In conversation: PotUS, Deutsche Bank and Russia.
OK, so the headline's a bit click-baity. This is what happened: a pal and I were chatting about Deutsch Bank and he said that he wondered what investigators might find about Trump and his dealings with Russia.
That led me off on a tangent that got its own tangent and so on until, like Spirograph, I had actually made a circle. Ish. Here's the chat which wasn't at a fireside. My mate's anonymous because his company might not like it if he weren't.
Mate: Positive money laundering: now there's a regime even Deutsche could comply with
Me: Haha. It amazes me that Germany and the USA - and some of Scandinavia - are so high and mighty about everyone else while fostering festering problems at home.
Mate: So Nigel ... I wonder how much info they're discovering about links between Trump's property developments and dirty Russian money whilst they're "lawfully on premises" at DB?

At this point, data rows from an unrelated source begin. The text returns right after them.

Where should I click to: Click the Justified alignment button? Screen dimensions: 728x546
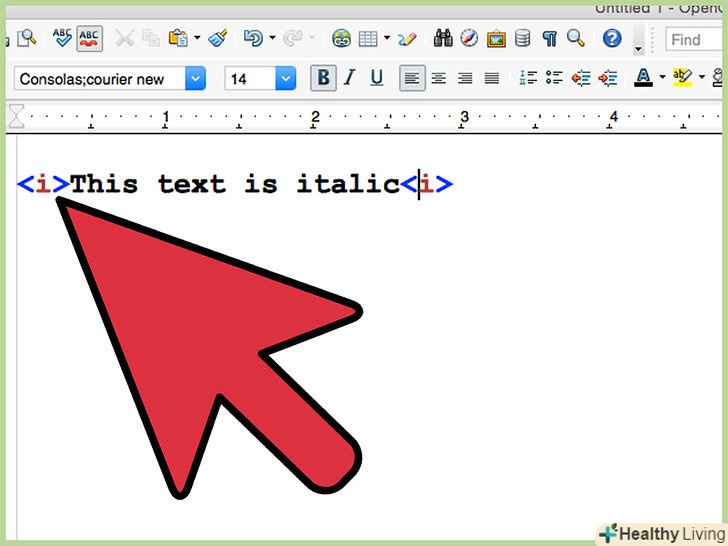(x=492, y=78)
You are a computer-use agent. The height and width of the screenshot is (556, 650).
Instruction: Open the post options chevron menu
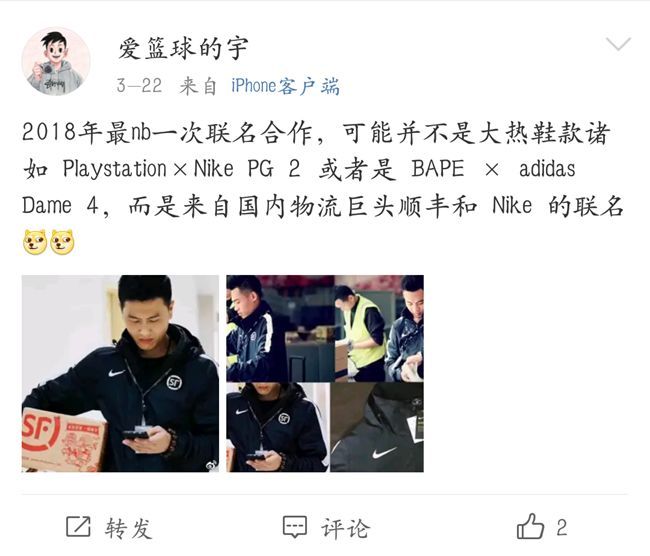[x=618, y=44]
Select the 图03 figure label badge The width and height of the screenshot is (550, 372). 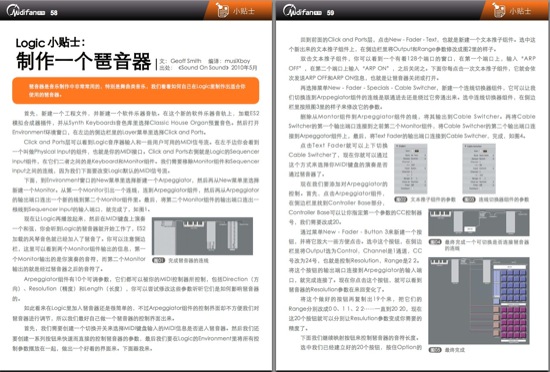pyautogui.click(x=469, y=199)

Me: If I were looking for any links to Russian dealings, Germany is where I'd start and I'd be looking for government accounts. After all, Germany even bullied the FATF into releasing Russia from the NCCT list and then, at the next big meeting, admitting it as an FATF member, at a time when Russia was Germany's biggest finance and trading partner. That trumps Trump, in my view: he's a little local, temporary, difficulty in comparison.
Mate: Wow!!
Re Trump, the push to impeach is hammering ahead. Someone said to me there could be a fortuitous bit of evidence emerging from the latest raids.
Me: Impeaching him is a sideshow. He's just more easily attackable, and less likeable, than previous presidents. He's no more and no less of a dick than most. I almost pine for George Bush, the no longer elder.
Mate: You’re kidding?! He’s ripped up the presidential rule book and is completely ignoring the advice from the US Intel community. From a deep state perspective he’s a rogue leader.
... and completely unpredictable...
Me: Don't they all? He's just more open about it
Mate: Not sure about that! I thought it was the opposite: gain power and then ignore election promises as the reality of power becomes truly apparent.
See Obama :)
Me: I don't think he's unpredictable at all. Sure, he shoots from the lip and says things that cause severe reactions but as one looks at his general direction and demeanour, he's got a broadly standardised approach, even as to the phrases that were novel (in presidential terms) and are now becoming hackneyed. We know who he's going to support, we know who he's going to criticise, we know what he's going to say when he wants something, we know what he's going to say when someone else wants something. We know his priorities and the things he throws down the toilet because the spike is full. We know he's largely a caricature of his own making and that his wife is, increasingly, struggling not to look like she's not over-shadowed (failing to notice that the first duty of the first lady is to be the first invisible space next to the President unless he wants to show her off).
I had great hopes for Obama and he was a great disappointment. I expected nothing from Trump and he's delivered. I might not like all that he's delivered but he's still getting stuff done.
Not that any of that actually earns respect: he's still a bullying oaf with a penchant for turning a disaster into a crisis.
Mate: Mate, you've nailed it! He under-promised and delivered a few things. Obama's hope was a national placebo pill.
Obama reaffirms my belief that presidents are PR officers for policy developed elsewhere. Trump has short-circuited that long-standing mechanism -- for better or worse -- and ain't it thrown everyone into a funk.
Still, I'm not 100% convinced policy-by-Twitter is a great idea for the world's superpower
Me: The most fascinating thing is that he's got a ban on bump-stocks through - albeit five months after the principle manufacturer stopped production so one assumes the supply chain has now dried up - while satisfying the gun lobby that he's 100% on their side. Maybe he is a politician after all!
As to Twitter.. well, yes but he's only following Tony Blair's example of announcing policy in the media before telling Parliament.
I don't like Trump but I do like at least part of the fact that he's behaving like a proper president which, as you say, the USA hasn't had for a long time. Having said that, his statements should come with a warning "comments are mine and mine alone and may not represent the opinions or beliefs of my employer."
And that, as we determined that our afternoons would be better spent in the company of someone nearby and bottle of wine, was that.